The con of vdrop comes when you overclock and had to overvolt. So for example, my old e4500 needed 1.34v to run 3.1Ghz. but that's the VID needed, not necessary the actual power fed to CPU. Different boards have differing vcore to achieve this, and some do better than others (due to quality of design and components). With my Abit IP35-E, 1.34v VID at load is actually a vCore of 1.288v (reported by CPU-z). This is a pretty big drop. With the better designed Abit IP35-Pro board, the same 1.34v VID results in a load vCore of 1.31v. So you see the Pro is a better board than E, at least in how the power is efficiently fed to CPU.
Things like load line caliberation probably further helps to reduce it, but it may simply pad the vCore to make it look like it's not as bad.

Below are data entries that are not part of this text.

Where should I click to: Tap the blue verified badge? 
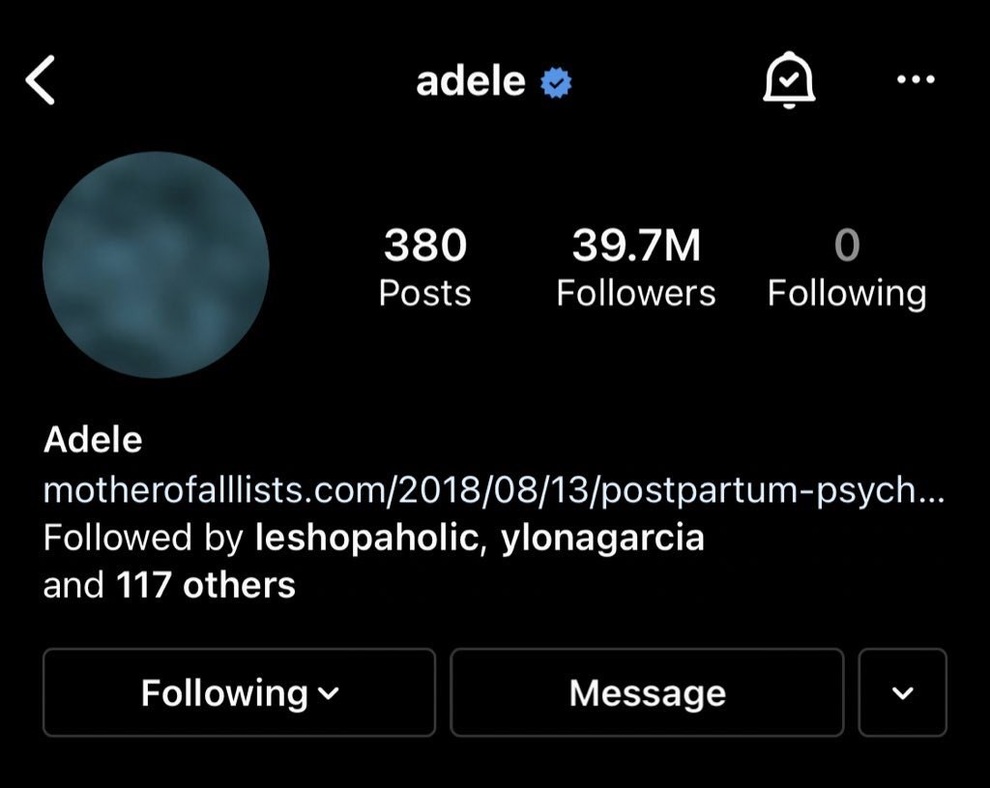point(556,82)
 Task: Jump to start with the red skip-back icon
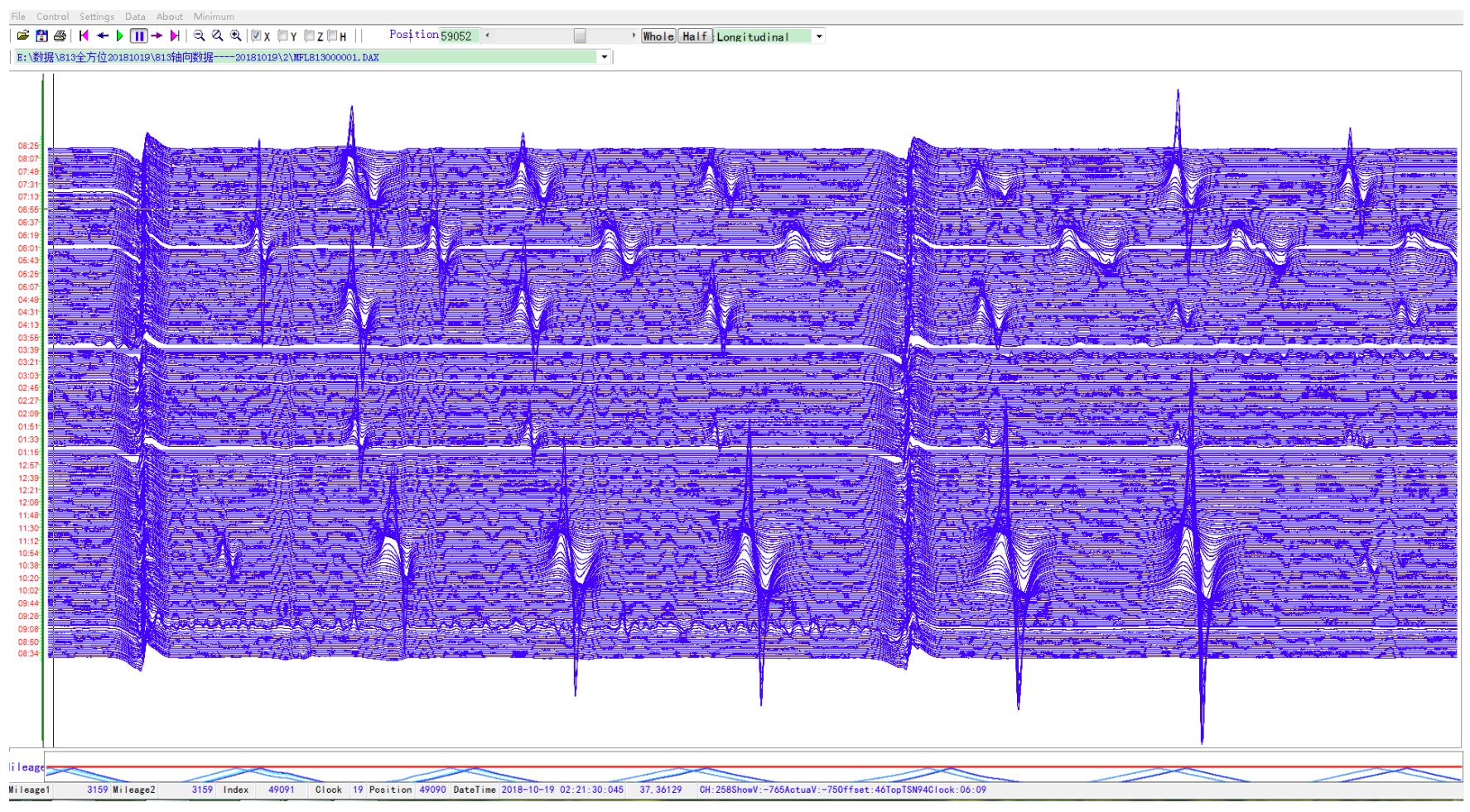pyautogui.click(x=84, y=36)
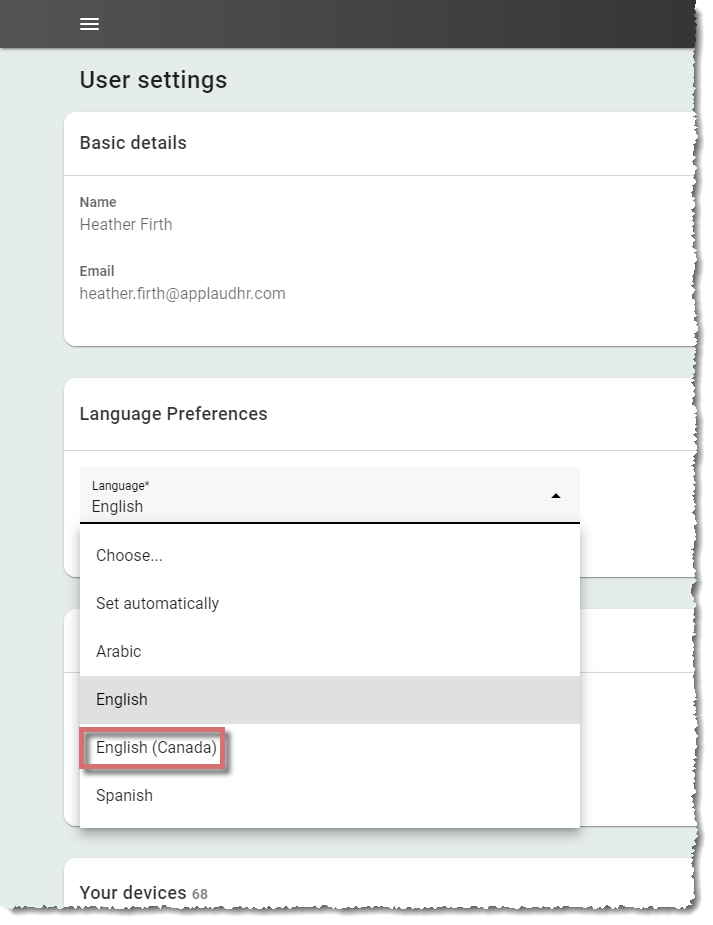Click the heather.firth@applaudhr.com email address
The width and height of the screenshot is (713, 925).
click(182, 293)
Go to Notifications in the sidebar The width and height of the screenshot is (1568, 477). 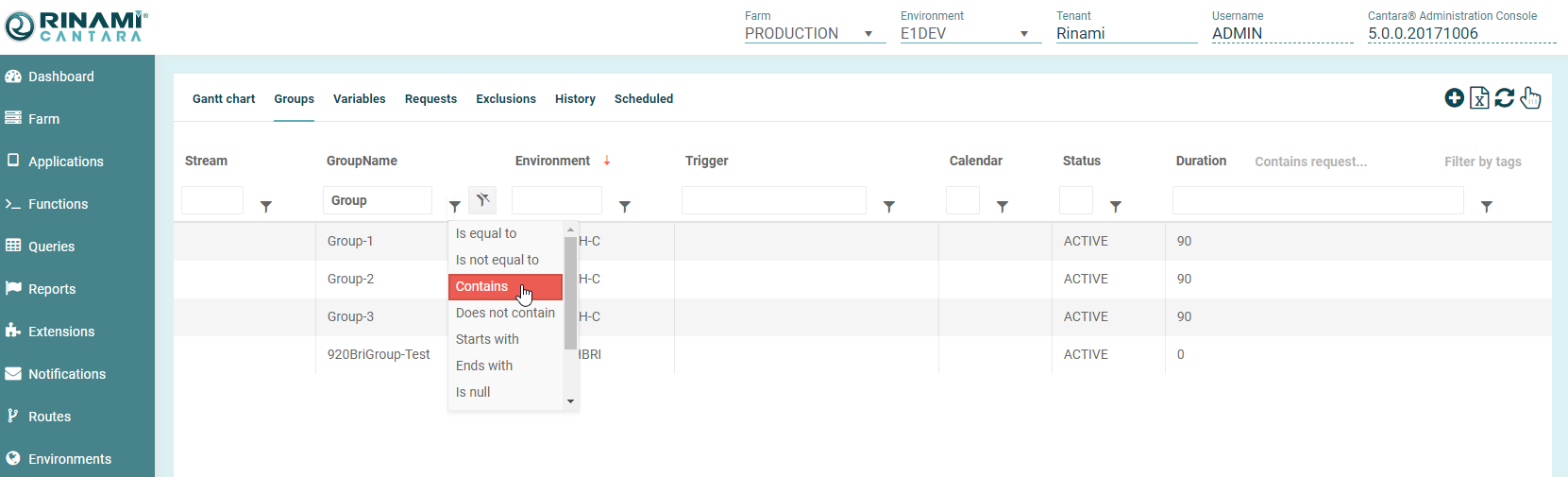coord(66,374)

So if this is the case, with 1.288v as real vCore, your system may not be as stable as when it's 1.31v, even though you told the motherboard to feed the same 1.34v VID to the CPU. So to remedy this, what you can do is to manually set VID as 1.36v, so the vCore at load would be increased. Of course, that means your CPU is subjected to higher vCore when it's not at load. This could negatively impact the CPU's longevity. So basically the better board design, the less of an offset you need.
Both P5E Deluxe and Maximus II have 16 phase power. I think the main difference is in the BIOS ability to handle more detailed spec for Max II. Also there are some built in features for factory set overclocking in Max II. But fundamentally, both boards are pretty high-end and should do as well as any P45 boards can do in terms of distributing power.